### TASK PROMPT
Write out, from the entries below, exactly the lines that run between the lines holding "athletic (496, 1138)" and "Drum And Bass (135, 1890)", inclusive, and stop there.

______

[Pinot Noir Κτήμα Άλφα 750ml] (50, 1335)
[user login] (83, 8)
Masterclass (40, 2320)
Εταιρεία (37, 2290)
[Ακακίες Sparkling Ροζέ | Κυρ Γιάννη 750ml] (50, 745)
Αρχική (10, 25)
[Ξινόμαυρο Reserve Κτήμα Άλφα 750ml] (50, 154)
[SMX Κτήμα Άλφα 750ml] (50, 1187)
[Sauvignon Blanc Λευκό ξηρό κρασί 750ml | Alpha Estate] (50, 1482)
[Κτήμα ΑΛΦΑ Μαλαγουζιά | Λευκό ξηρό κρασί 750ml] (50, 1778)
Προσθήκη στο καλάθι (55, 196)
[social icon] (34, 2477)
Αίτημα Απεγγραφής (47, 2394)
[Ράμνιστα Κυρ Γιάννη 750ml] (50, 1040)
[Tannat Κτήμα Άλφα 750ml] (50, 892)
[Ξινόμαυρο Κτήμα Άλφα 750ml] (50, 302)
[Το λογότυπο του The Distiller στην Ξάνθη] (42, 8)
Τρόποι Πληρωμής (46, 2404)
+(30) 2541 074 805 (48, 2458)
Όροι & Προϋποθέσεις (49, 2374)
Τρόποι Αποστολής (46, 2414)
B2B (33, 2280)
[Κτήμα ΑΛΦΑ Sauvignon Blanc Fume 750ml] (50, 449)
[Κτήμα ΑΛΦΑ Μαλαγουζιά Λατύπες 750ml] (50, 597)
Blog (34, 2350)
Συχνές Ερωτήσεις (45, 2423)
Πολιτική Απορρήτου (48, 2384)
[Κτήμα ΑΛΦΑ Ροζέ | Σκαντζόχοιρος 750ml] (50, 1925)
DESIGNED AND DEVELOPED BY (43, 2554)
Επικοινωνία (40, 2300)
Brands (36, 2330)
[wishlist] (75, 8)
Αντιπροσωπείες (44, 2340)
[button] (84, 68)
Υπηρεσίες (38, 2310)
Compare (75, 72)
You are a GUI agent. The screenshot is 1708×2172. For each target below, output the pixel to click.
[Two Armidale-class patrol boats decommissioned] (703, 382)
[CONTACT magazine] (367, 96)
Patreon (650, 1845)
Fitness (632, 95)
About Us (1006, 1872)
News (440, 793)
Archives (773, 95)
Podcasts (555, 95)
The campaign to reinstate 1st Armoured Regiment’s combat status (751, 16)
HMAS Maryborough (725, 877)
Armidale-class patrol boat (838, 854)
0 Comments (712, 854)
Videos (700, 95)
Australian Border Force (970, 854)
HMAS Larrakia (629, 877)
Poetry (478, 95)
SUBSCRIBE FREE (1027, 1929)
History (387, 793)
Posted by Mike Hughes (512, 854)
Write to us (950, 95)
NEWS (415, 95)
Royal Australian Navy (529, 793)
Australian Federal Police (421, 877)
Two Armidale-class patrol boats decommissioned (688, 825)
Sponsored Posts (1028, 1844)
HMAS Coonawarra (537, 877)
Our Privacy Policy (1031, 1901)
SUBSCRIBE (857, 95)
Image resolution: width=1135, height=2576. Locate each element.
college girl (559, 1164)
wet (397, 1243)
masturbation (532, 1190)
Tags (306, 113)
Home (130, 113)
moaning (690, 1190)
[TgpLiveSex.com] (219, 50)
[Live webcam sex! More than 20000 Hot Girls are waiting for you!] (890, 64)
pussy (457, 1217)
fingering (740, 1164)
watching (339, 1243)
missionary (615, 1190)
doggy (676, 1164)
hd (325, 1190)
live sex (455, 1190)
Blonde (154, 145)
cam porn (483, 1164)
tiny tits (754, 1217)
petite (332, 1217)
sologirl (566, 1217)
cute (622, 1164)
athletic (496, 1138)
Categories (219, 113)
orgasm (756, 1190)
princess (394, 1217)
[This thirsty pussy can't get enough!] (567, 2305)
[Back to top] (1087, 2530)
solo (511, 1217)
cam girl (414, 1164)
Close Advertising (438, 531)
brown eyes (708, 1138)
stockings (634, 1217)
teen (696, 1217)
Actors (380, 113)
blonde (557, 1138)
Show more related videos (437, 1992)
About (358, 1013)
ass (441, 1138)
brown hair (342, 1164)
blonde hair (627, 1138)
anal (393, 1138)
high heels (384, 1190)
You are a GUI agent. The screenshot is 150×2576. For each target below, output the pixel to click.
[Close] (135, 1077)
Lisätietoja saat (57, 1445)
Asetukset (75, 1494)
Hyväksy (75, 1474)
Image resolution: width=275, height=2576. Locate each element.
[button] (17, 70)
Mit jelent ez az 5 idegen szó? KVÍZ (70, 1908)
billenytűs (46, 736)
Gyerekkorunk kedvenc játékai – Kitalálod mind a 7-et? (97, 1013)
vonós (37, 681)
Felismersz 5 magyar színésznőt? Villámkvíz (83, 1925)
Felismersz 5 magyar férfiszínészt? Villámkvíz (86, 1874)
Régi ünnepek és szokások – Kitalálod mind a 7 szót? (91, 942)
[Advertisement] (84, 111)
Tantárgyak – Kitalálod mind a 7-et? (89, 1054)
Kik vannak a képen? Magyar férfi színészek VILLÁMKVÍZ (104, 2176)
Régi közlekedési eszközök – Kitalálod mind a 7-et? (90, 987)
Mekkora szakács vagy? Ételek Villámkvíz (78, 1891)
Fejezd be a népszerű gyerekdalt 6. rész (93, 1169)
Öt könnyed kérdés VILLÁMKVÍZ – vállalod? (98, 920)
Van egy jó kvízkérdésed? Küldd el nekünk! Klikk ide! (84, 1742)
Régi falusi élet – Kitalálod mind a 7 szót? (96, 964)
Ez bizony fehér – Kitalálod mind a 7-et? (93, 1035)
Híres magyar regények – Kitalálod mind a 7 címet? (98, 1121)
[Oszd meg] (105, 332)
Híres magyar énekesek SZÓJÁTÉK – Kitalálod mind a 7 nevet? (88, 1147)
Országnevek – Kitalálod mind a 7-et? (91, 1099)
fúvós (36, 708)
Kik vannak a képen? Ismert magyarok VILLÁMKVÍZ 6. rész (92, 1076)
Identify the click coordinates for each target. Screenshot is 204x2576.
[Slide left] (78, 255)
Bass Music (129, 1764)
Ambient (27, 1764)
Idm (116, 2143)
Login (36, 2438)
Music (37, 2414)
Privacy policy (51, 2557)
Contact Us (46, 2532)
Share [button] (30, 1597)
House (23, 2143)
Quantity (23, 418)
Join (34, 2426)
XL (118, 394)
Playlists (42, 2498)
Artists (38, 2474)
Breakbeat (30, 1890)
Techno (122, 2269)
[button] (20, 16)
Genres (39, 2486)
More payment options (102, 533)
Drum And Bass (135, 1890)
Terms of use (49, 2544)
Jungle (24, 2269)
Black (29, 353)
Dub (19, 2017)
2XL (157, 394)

______

### EXERCISE OUTPUT
athletic (496, 1138)
Categories (219, 113)
orgasm (756, 1190)
princess (394, 1217)
[This thirsty pussy can't get enough!] (567, 2305)
[Back to top] (1087, 2530)
solo (511, 1217)
cam girl (414, 1164)
Close Advertising (438, 531)
brown eyes (708, 1138)
stockings (634, 1217)
teen (696, 1217)
Actors (380, 113)
blonde (557, 1138)
Show more related videos (437, 1992)
About (358, 1013)
ass (441, 1138)
brown hair (342, 1164)
blonde hair (627, 1138)
anal (393, 1138)
high heels (384, 1190)
You are a GUI agent. The screenshot is 150×2576. For each target below, output the pixel to click.
[Close] (135, 1077)
Lisätietoja saat (57, 1445)
Asetukset (75, 1494)
Hyväksy (75, 1474)
Image resolution: width=275, height=2576. Locate each element.
[button] (17, 70)
Mit jelent ez az 5 idegen szó? KVÍZ (70, 1908)
billenytűs (46, 736)
Gyerekkorunk kedvenc játékai – Kitalálod mind a 7-et? (97, 1013)
vonós (37, 681)
Felismersz 5 magyar színésznőt? Villámkvíz (83, 1925)
Felismersz 5 magyar férfiszínészt? Villámkvíz (86, 1874)
Régi ünnepek és szokások – Kitalálod mind a 7 szót? (91, 942)
[Advertisement] (84, 111)
Tantárgyak – Kitalálod mind a 7-et? (89, 1054)
Kik vannak a képen? Magyar férfi színészek VILLÁMKVÍZ (104, 2176)
Régi közlekedési eszközök – Kitalálod mind a 7-et? (90, 987)
Mekkora szakács vagy? Ételek Villámkvíz (78, 1891)
Fejezd be a népszerű gyerekdalt 6. rész (93, 1169)
Öt könnyed kérdés VILLÁMKVÍZ – vállalod? (98, 920)
Van egy jó kvízkérdésed? Küldd el nekünk! Klikk ide! (84, 1742)
Régi falusi élet – Kitalálod mind a 7 szót? (96, 964)
Ez bizony fehér – Kitalálod mind a 7-et? (93, 1035)
Híres magyar regények – Kitalálod mind a 7 címet? (98, 1121)
[Oszd meg] (105, 332)
Híres magyar énekesek SZÓJÁTÉK – Kitalálod mind a 7 nevet? (88, 1147)
Országnevek – Kitalálod mind a 7-et? (91, 1099)
fúvós (36, 708)
Kik vannak a képen? Ismert magyarok VILLÁMKVÍZ 6. rész (92, 1076)
Identify the click coordinates for each target. Screenshot is 204x2576.
[Slide left] (78, 255)
Bass Music (129, 1764)
Ambient (27, 1764)
Idm (116, 2143)
Login (36, 2438)
Music (37, 2414)
Privacy policy (51, 2557)
Contact Us (46, 2532)
Share [button] (30, 1597)
House (23, 2143)
Quantity (23, 418)
Join (34, 2426)
XL (118, 394)
Playlists (42, 2498)
Artists (38, 2474)
Breakbeat (30, 1890)
Techno (122, 2269)
[button] (20, 16)
Genres (39, 2486)
More payment options (102, 533)
Drum And Bass (135, 1890)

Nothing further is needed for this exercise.